**RECORDS TO USE**
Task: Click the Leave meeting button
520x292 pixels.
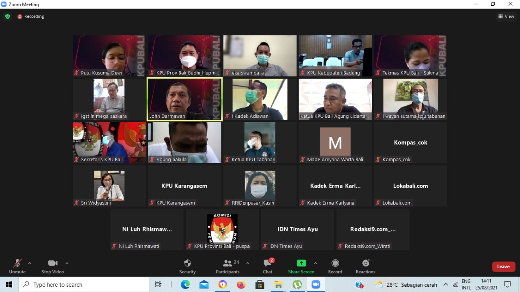Action: [x=503, y=266]
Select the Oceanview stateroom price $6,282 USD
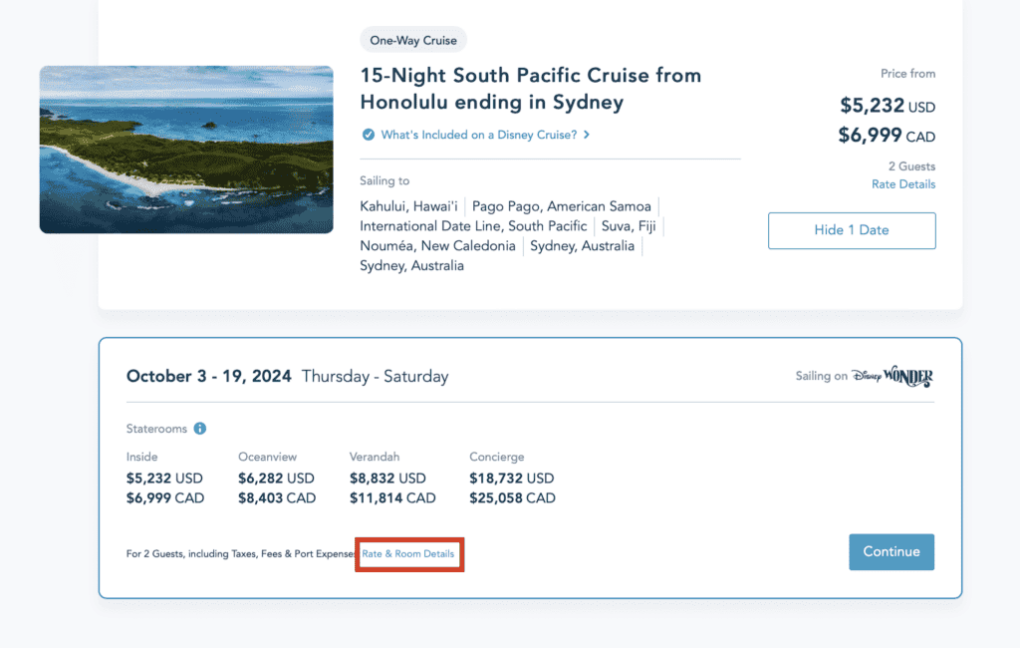Image resolution: width=1020 pixels, height=648 pixels. [x=276, y=478]
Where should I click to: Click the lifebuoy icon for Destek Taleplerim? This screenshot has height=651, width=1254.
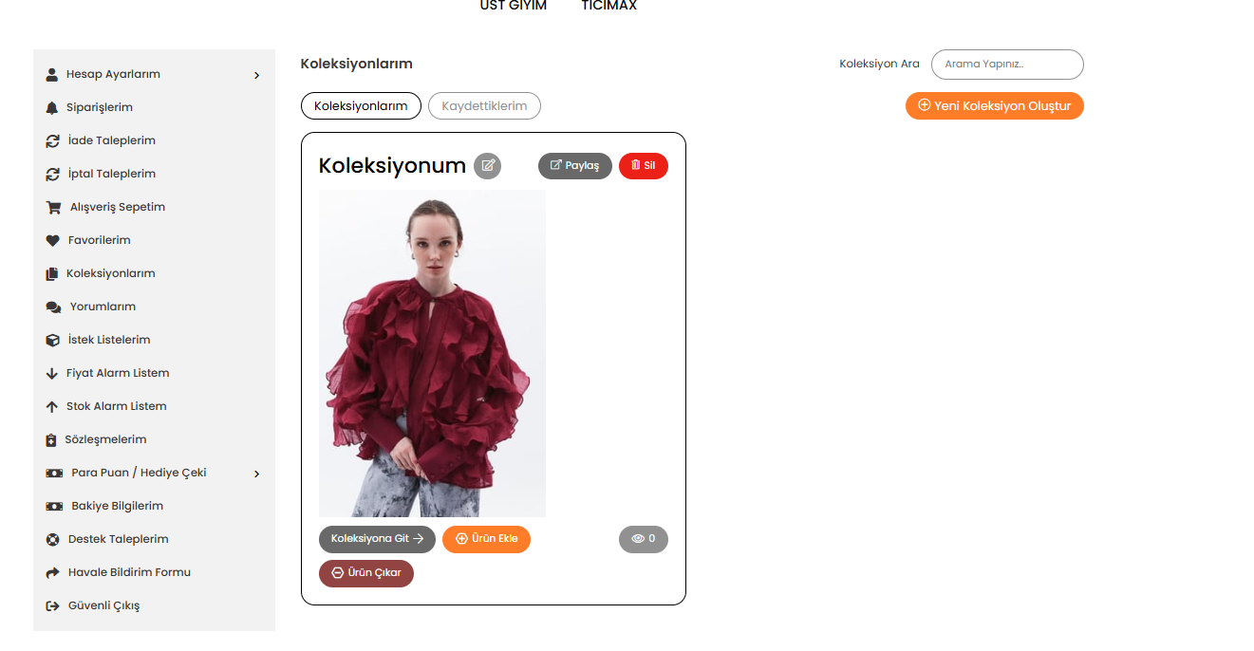(x=53, y=539)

**WHAT THE TASK REQUIRES**
Copy every record exactly as written, leaving out the pictures.

**PROBLEM SOLUTION**
Task: Click the Leave meeting button
520x292 pixels.
Action: [x=503, y=266]
Select the Oceanview stateroom price $6,282 USD
Image resolution: width=1020 pixels, height=648 pixels. [x=276, y=478]
Where should I click to: Click the lifebuoy icon for Destek Taleplerim? This screenshot has height=651, width=1254.
(x=53, y=539)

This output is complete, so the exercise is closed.